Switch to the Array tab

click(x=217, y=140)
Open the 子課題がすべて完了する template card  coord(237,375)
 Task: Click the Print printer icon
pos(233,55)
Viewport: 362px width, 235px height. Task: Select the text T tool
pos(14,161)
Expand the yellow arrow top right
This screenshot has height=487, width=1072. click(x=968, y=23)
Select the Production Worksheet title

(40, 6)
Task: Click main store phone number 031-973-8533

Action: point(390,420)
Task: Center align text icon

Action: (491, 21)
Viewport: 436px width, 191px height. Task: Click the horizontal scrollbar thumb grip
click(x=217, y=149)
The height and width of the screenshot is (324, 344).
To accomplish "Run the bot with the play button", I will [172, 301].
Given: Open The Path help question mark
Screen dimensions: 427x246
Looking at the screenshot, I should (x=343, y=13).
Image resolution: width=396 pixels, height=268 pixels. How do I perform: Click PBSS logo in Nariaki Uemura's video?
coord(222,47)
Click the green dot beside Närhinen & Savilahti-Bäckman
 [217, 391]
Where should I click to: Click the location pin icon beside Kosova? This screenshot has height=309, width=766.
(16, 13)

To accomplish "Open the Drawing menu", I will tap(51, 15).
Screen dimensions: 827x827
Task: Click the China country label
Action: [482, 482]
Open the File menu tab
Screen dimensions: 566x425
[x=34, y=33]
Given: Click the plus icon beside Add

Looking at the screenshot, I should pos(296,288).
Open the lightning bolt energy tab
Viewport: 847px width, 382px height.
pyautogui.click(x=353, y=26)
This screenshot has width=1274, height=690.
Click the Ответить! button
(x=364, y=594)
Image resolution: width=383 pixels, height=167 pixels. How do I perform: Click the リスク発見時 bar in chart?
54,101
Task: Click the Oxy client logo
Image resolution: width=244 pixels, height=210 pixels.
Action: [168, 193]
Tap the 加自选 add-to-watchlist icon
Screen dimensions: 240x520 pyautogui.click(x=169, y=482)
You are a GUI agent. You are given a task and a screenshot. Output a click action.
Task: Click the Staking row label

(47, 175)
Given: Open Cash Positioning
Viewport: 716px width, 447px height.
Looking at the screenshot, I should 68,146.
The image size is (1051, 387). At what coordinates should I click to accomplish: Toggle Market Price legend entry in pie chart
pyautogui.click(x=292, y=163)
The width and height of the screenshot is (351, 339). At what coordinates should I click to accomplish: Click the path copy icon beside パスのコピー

○ ○ ○

■ **Goal of the exercise**
Print the records again, exactly as they stand above.

■ **Final answer**
Switch to the Array tab

click(x=217, y=140)
Open the 子課題がすべて完了する template card  coord(237,375)
 Task: Click the Print printer icon
pos(233,55)
Viewport: 362px width, 235px height. Task: Select the text T tool
pos(14,161)
Expand the yellow arrow top right
This screenshot has height=487, width=1072. click(x=968, y=23)
Select the Production Worksheet title

(40, 6)
Task: Click main store phone number 031-973-8533

Action: point(390,420)
Task: Center align text icon

Action: (491, 21)
Viewport: 436px width, 191px height. Task: Click the horizontal scrollbar thumb grip
click(x=217, y=149)
The height and width of the screenshot is (324, 344).
To accomplish "Run the bot with the play button", I will [172, 301].
Given: Open The Path help question mark
Screen dimensions: 427x246
Looking at the screenshot, I should (x=343, y=13).
Image resolution: width=396 pixels, height=268 pixels. How do I perform: Click PBSS logo in Nariaki Uemura's video?
coord(222,47)
Click the green dot beside Närhinen & Savilahti-Bäckman
 [217, 391]
Where should I click to: Click the location pin icon beside Kosova? This screenshot has height=309, width=766.
(16, 13)

To accomplish "Open the Drawing menu", I will tap(51, 15).
Screen dimensions: 827x827
Task: Click the China country label
Action: [482, 482]
Open the File menu tab
Screen dimensions: 566x425
[x=34, y=33]
Given: Click the plus icon beside Add

Looking at the screenshot, I should pos(296,288).
Open the lightning bolt energy tab
Viewport: 847px width, 382px height.
pyautogui.click(x=353, y=26)
This screenshot has width=1274, height=690.
Click the Ответить! button
(x=364, y=594)
Image resolution: width=383 pixels, height=167 pixels. How do I perform: Click the リスク発見時 bar in chart?
54,101
Task: Click the Oxy client logo
Image resolution: width=244 pixels, height=210 pixels.
Action: [168, 193]
Tap the 加自选 add-to-watchlist icon
Screen dimensions: 240x520 pyautogui.click(x=169, y=482)
You are a GUI agent. You are given a task and a screenshot. Output a click action.
Task: Click the Staking row label

(47, 175)
Given: Open Cash Positioning
Viewport: 716px width, 447px height.
Looking at the screenshot, I should 68,146.
The image size is (1051, 387). At what coordinates should I click to accomplish: Toggle Market Price legend entry in pie chart
pyautogui.click(x=292, y=163)
The width and height of the screenshot is (351, 339). At what coordinates should I click to accomplish: Click the path copy icon beside パスのコピー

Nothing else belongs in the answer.